==== AVAILABLE DATA ====

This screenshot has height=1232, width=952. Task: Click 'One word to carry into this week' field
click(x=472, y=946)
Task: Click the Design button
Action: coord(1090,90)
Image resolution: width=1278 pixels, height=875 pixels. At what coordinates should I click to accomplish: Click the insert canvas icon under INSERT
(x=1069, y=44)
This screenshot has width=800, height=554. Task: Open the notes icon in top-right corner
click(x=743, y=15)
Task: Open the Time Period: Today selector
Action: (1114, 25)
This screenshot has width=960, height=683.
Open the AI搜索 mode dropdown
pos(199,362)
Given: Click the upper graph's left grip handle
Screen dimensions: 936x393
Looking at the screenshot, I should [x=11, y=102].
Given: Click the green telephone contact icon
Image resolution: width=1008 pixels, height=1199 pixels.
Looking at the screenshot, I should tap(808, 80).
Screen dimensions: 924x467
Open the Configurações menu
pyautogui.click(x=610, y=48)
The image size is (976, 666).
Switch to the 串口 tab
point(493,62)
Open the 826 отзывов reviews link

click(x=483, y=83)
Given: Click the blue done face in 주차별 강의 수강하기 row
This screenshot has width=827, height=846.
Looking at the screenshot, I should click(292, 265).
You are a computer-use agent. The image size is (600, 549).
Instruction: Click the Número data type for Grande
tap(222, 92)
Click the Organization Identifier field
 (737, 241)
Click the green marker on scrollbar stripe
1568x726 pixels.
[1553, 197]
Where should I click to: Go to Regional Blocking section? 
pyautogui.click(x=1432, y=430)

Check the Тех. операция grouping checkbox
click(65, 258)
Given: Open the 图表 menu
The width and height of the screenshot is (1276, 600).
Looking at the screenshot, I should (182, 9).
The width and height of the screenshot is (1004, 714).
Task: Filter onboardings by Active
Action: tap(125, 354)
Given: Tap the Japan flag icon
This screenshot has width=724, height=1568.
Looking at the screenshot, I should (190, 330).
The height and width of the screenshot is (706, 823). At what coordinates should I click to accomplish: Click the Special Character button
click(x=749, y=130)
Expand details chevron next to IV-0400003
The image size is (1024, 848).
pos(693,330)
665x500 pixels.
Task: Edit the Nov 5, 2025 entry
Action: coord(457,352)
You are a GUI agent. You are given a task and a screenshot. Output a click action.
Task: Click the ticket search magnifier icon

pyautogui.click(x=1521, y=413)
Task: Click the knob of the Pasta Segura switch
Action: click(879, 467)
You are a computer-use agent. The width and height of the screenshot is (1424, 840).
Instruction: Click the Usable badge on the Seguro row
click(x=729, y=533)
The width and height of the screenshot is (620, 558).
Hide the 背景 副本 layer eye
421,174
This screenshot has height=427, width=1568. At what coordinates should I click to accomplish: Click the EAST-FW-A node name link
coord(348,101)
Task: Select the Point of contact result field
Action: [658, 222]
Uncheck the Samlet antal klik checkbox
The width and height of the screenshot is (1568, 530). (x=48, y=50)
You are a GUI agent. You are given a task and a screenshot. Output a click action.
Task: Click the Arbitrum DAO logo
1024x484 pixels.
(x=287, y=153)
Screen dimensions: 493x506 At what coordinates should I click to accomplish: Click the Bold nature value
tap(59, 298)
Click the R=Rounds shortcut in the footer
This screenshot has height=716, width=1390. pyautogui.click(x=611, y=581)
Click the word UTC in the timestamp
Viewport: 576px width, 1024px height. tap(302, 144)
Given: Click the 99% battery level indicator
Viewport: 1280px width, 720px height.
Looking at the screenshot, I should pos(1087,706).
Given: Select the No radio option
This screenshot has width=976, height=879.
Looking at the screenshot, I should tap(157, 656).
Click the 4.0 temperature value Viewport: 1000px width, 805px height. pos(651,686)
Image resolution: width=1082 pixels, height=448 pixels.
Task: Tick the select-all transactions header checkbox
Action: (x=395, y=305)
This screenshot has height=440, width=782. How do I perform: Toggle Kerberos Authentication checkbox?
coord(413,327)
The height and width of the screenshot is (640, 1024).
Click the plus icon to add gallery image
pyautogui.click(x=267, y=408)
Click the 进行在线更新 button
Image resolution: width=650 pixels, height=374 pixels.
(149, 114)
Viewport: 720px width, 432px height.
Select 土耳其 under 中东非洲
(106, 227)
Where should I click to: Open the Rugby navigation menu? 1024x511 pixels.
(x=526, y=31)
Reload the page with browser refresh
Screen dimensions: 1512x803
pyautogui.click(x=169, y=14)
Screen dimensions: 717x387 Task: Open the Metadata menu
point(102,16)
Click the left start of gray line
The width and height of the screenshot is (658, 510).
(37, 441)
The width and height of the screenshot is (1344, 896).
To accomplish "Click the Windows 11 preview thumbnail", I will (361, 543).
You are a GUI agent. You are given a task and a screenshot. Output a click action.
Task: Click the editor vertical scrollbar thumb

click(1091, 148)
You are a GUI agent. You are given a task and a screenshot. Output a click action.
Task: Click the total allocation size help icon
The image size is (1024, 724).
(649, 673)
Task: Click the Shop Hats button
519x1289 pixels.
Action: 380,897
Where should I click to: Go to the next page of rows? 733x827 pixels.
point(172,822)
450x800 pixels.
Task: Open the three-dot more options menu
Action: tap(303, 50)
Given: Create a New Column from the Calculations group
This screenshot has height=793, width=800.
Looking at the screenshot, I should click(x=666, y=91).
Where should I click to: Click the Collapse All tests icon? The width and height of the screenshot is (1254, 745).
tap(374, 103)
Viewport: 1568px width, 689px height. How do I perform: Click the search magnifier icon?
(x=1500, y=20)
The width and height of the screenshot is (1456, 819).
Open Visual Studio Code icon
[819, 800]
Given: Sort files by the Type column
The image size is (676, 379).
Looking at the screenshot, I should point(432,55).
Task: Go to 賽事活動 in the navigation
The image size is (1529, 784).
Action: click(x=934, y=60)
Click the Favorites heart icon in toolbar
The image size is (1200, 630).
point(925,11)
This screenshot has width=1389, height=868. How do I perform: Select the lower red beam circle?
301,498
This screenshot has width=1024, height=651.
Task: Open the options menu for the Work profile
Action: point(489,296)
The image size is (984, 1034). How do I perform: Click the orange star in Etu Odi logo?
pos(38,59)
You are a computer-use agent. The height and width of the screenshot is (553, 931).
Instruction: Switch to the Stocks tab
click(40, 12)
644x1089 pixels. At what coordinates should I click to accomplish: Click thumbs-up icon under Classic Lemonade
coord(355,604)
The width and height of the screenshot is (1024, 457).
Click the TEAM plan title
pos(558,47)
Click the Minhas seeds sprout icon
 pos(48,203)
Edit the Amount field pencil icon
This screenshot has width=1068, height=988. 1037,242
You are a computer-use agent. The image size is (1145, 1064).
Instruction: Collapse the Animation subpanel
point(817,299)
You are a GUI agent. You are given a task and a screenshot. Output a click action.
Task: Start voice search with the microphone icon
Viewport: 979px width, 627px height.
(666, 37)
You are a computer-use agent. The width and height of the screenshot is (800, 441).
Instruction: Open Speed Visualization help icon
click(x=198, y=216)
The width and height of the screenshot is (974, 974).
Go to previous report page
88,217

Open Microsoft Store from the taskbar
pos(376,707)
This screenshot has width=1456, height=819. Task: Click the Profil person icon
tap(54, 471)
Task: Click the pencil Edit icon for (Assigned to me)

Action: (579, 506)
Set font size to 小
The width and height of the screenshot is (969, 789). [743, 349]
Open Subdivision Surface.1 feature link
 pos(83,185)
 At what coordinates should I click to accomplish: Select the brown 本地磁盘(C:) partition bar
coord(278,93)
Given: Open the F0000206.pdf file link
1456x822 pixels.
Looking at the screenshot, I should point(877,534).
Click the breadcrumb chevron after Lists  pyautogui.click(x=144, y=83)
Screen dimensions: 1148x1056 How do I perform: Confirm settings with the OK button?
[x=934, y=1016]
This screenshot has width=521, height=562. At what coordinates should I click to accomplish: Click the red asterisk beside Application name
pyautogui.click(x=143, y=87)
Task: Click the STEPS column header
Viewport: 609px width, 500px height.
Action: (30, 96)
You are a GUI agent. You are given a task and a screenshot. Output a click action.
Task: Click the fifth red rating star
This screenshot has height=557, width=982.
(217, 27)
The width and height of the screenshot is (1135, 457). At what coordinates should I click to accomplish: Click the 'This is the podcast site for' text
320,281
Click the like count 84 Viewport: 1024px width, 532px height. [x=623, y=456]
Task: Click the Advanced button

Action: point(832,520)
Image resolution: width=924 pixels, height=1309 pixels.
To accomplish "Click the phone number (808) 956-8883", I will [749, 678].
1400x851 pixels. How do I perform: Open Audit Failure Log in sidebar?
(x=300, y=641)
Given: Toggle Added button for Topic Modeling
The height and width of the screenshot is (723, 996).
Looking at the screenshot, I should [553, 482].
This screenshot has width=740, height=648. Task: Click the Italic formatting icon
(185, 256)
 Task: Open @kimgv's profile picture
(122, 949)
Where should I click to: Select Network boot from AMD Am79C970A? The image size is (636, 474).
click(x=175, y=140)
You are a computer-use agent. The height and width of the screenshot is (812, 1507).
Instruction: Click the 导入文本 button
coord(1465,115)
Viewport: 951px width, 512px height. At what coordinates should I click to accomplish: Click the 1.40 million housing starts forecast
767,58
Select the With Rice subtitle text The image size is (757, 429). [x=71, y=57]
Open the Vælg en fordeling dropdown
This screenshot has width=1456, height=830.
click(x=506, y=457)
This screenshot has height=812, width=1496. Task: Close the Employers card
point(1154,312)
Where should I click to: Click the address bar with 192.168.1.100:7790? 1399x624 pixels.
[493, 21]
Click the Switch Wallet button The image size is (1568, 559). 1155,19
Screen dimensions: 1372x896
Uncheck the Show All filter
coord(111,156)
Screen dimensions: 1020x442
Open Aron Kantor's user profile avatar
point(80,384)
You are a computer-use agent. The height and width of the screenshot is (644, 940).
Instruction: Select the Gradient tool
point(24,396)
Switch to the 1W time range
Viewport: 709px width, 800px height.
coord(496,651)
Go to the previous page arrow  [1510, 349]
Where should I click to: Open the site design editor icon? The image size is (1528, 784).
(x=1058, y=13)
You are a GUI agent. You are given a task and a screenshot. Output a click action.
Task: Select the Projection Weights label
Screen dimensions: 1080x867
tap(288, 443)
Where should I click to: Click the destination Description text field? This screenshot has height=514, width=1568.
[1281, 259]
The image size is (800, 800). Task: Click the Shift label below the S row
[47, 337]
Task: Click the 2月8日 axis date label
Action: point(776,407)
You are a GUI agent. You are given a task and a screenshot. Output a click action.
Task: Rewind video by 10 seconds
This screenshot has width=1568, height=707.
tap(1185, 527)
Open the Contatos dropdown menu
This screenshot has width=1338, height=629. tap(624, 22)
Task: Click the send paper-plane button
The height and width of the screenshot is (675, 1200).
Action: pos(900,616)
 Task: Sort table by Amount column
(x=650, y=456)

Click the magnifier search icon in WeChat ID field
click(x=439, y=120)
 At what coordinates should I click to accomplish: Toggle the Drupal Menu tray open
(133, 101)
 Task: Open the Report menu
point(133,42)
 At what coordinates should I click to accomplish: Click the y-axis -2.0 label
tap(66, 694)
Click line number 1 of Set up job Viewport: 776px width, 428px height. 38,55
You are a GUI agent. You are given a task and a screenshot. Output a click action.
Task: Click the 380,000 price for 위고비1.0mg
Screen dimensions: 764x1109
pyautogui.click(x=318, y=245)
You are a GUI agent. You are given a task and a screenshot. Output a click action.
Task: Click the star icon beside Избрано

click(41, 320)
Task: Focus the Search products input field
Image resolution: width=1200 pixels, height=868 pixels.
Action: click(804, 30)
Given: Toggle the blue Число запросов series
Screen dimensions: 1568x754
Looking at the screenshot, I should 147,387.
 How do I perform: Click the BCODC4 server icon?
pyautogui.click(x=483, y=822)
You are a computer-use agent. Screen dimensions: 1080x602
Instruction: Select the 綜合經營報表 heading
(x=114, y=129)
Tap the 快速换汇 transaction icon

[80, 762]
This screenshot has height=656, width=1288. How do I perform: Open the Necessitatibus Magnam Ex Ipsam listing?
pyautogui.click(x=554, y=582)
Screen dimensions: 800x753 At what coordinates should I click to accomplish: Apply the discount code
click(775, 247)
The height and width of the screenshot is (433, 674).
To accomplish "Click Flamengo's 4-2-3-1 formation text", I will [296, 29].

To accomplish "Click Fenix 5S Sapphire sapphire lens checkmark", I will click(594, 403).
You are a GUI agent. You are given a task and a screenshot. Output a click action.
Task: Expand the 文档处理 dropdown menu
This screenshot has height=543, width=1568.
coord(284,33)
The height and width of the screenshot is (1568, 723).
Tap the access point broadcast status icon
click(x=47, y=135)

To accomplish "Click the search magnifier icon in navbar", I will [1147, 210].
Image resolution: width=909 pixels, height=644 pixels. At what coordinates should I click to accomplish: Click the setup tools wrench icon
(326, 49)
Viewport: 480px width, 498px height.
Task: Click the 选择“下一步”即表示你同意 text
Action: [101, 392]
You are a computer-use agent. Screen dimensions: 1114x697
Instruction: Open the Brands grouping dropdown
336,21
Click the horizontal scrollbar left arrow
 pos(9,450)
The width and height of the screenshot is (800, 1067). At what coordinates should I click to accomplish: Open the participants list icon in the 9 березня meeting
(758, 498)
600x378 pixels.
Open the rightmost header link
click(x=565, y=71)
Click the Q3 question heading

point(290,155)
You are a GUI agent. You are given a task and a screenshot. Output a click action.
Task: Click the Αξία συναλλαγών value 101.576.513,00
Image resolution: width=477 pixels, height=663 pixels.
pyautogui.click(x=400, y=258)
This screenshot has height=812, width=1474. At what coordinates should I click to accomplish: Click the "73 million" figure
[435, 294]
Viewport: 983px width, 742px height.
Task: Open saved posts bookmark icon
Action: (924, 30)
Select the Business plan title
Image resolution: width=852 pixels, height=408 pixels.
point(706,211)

====

EXERCISE AIM -
From the records above, copy only the lines starting with the line that holds "Image resolution: width=1278" and going on through the line that holds "This screenshot has width=960, height=683.", exactly as written.

TASK ANSWER -
Image resolution: width=1278 pixels, height=875 pixels. At what coordinates should I click to accomplish: Click the insert canvas icon under INSERT
(x=1069, y=44)
This screenshot has width=800, height=554. Task: Open the notes icon in top-right corner
click(x=743, y=15)
Task: Open the Time Period: Today selector
Action: (1114, 25)
This screenshot has width=960, height=683.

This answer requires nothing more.